# Setting Up

Cross-registration allows the user to register the outcomes of the MiniAn pipeline across multiple experimental sessions.
It is a useful add-on to deal with longitudinal experiments. 

## specify directories and dataset patterns

For cross-registration to work, we need to have existing datasets with proper metadata.
At the minimum, a dimension `session` should exists on all the datasets.
Each dataset can either be a directory of `zarr` arrays (the default output format of `save_minian`), or a single file saved by users.
Each dataset should reside in its own directory.
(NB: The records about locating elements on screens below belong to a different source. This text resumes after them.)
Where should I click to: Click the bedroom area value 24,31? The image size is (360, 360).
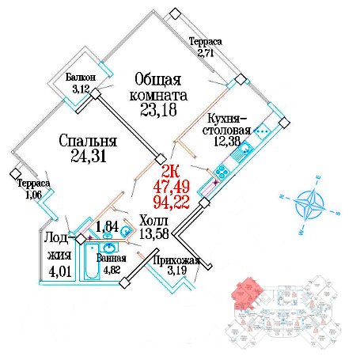pos(89,156)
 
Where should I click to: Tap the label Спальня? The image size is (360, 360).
pos(88,141)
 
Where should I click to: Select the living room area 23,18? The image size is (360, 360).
pos(158,110)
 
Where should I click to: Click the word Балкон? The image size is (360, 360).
pos(81,78)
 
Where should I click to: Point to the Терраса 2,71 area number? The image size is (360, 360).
pos(206,53)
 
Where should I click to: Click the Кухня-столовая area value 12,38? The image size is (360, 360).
pos(227,141)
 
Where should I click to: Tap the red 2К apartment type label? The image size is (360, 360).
pos(170,172)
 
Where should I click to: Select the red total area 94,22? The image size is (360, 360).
pos(172,203)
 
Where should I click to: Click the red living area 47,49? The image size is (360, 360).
pos(172,187)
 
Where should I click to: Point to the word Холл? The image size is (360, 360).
pos(153,221)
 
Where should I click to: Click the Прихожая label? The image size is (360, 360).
pos(176,260)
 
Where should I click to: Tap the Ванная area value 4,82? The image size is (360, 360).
pos(112,270)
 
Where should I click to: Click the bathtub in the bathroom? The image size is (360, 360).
pos(92,261)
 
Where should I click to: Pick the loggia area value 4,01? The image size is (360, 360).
pos(60,271)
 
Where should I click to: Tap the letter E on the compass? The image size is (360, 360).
pos(319,177)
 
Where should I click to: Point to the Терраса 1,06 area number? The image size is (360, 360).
pos(33,195)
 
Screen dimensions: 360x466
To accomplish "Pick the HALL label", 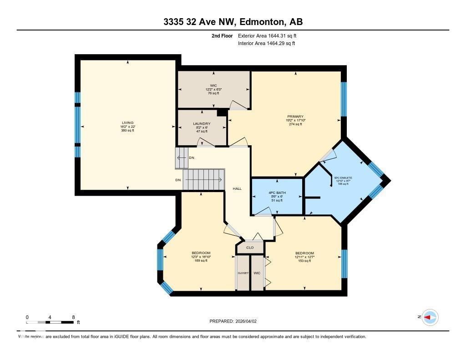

Details on the parameters:

* `minian_path` points to the path of minian package, which by default is the current folder.
* `dpath` is the path containing all the datasets.
    It will be traversed recursively to search for datasets.
* `f_pattern` is the directory/file name pattern of each dataset.
    The program will attempt to load all directories/files matching `f_pattern` under `dpath`.
    Note that here our demo data are `netcdf` files that are manually saved.
    For the default minian dataset format (directory of `zarr` arrays), `f_pattern = r"minian$"` should suffice.
* `id_dims` is the name of dimensions that can uniquely identify each dataset.
    It should at least contain a `"session"` dimension.

In [None]:
import os
import sys
from termcolor import colored
import re
minian_path = "."


session =  r"C:\Users\axelle.piguet\Documents\GitHub\klab_analysis\Axelle\nk50"

dpath = os.getenv("ANIMAL_PATH", "")
if not dpath :
    dpath = session

print(dpath, file = open("CON", "w") )


In [None]:
# sampling frequency parameters 
fs = 20
# Convert frame numbers to seconds
in_sec = 1 / fs
# Convert frame numbers to milliseconds
in_msec = 1000 / fs
# Convert frame numbers to minutes
in_min = 1 / (fs * 60)

In [None]:
mouse_name = re.search(r'nk[^\\]*', dpath).group(0)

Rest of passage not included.